Entries for locating text and elements
::::::::
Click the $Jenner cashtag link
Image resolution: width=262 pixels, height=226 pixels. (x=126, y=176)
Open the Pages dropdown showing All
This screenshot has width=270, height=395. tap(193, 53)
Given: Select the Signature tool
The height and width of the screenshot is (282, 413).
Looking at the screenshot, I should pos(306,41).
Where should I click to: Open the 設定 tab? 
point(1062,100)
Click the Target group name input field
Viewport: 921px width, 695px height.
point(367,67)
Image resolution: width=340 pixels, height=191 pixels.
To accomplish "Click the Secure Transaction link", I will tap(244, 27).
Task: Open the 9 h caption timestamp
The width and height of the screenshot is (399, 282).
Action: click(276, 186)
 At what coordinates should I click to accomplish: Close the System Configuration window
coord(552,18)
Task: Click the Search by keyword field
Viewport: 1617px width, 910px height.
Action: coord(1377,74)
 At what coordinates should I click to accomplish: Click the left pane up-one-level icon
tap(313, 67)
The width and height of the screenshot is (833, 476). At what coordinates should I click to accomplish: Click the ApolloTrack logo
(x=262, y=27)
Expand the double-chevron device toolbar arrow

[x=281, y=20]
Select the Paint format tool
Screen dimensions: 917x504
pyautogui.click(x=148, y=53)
::::::::
Task:
Reproduce every one of the records above line for line, with no changes.

Answer in full:
Click the $Jenner cashtag link
Image resolution: width=262 pixels, height=226 pixels. (x=126, y=176)
Open the Pages dropdown showing All
This screenshot has width=270, height=395. tap(193, 53)
Given: Select the Signature tool
The height and width of the screenshot is (282, 413).
Looking at the screenshot, I should pos(306,41).
Where should I click to: Open the 設定 tab? 
point(1062,100)
Click the Target group name input field
Viewport: 921px width, 695px height.
point(367,67)
Image resolution: width=340 pixels, height=191 pixels.
To accomplish "Click the Secure Transaction link", I will tap(244, 27).
Task: Open the 9 h caption timestamp
The width and height of the screenshot is (399, 282).
Action: click(276, 186)
 At what coordinates should I click to accomplish: Close the System Configuration window
coord(552,18)
Task: Click the Search by keyword field
Viewport: 1617px width, 910px height.
Action: coord(1377,74)
 At what coordinates should I click to accomplish: Click the left pane up-one-level icon
tap(313, 67)
The width and height of the screenshot is (833, 476). At what coordinates should I click to accomplish: Click the ApolloTrack logo
(x=262, y=27)
Expand the double-chevron device toolbar arrow

[x=281, y=20]
Select the Paint format tool
Screen dimensions: 917x504
pyautogui.click(x=148, y=53)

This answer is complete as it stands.